You ici ? Vous here ?

Jungfraujoch, Suisse

Pourquoi parcourir des milliers de kilomètres pour découvrir le monde, alors qu’il se concentre, à la limite de l’implosion, en un seul endroit : le sommet de la Jungfrau ?

 Nous prenons un train mythique construit en 1898. Neuf kilomètres sous la roche de l’Eiger. Nous débouchons sur une crête à 3454 mètres d’altitude, comme… quatre mille autres touristes ce jour là.

Les Suisses ont placé des téléphériques et funiculaires partout, afin de rendre la haute montagne accessible à tous. Objectif atteint. Les vallées encaissées sont des points de départ, et pas seulement des vallées encaissées. Mais il y a un monde dingue. Et des paradoxes. Les propriétaires de chien ramassent à la main les crottes sur les chemins, alors que deux cent mètres plus loin une énorme grue saigne le flanc de la montagne pour poser un énième téléphérique dernier cri.

 Nous avons l’impression de passer une partie de la journée dans le métro à Paris, l’oxygène en moins. Deux heures de queue et quatre heures de funiculaire debout entre les sièges, avec les enfants chougnant dans les bras. Pas d’alpinistes, mais des touristes stressés et pressés qui jouent des coudes.

Nous méritons notre pique-nique sur l’imposant glacier d’Aletsch. Serpent majestueux, il déploie ses anneaux entre les pics protecteurs. La neige déchirée dévoile des crevasses bleues impressionnantes. Ce glacier, le plus grand des Alpes, fond de 20 centimètres par jour à cause du réchauffement climatique. Il couvrait 163 km² en 1856, 128 km² en 1973 et 85 km² aujourd’hui. A ce rythme, il disparaîtra totalement en … ? 

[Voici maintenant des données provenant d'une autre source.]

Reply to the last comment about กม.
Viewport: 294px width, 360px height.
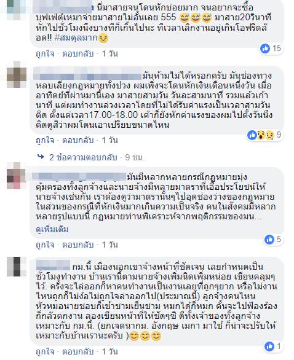[78, 351]
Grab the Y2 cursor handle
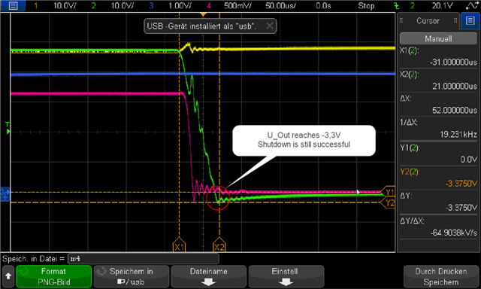 [389, 202]

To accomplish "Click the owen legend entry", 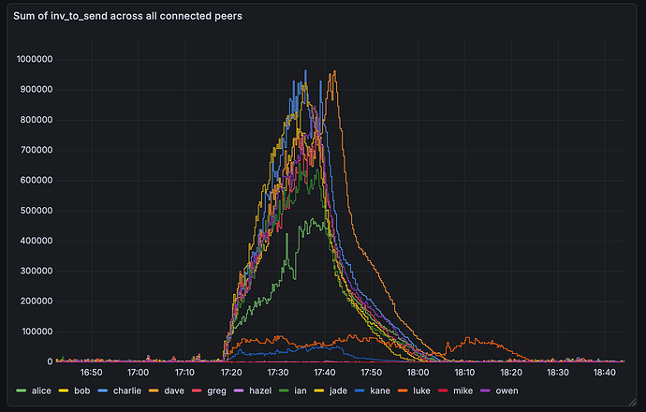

Nous effectuons quelques pas revigorants dans la neige, bien protégés du froid et de la lumière écrasante par nos grosses chaussures, anoraks, bonnets et lunettes. Le spectacle des séracs coulant des cimes de la Jungfrau et du Mönch ne vaut pas celui de la nature humaine qui s’ébroue dans toute sa diversité. Nous tentons de saisir des bribes de nos voyages passés avant qu’elles ne se dissolvent dans l’air glacial.

Japonaises et leurs chapeaux-huîtres,

Chinois épanouis éructant au soleil,

Thaïs sur leur trente-et-un,

Indiens en tongs sur la glace,

Saoudiennes voilées avec leurs poussettes,  

Russes en short passant les cordes pour se prendre en photo au bord du vide,

Anglais en compagnie de leurs chiens,

Danois écarlates,

Italiennes en talon aiguilles,

Français qui râlent parce que c’est trop cher.

99% ont oublié qu’ils sont sur un glacier en haute montagne.

 Nous demandons à Ludo, trois ans, ce qu’il a préféré dans cette excursion : les vitrines emplies de couteaux suisses, les bonbons japonais offerts par notre voisine et le verre de coca cul-sec vomi sur la table du restaurant de la gare.